**Problem details**
Repeat the entries exactly. Leave nothing out.

Dataset records:

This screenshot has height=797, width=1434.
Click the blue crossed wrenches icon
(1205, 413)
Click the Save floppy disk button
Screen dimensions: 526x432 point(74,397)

**Answer to this task**
This screenshot has height=797, width=1434.
Click the blue crossed wrenches icon
(1205, 413)
Click the Save floppy disk button
Screen dimensions: 526x432 point(74,397)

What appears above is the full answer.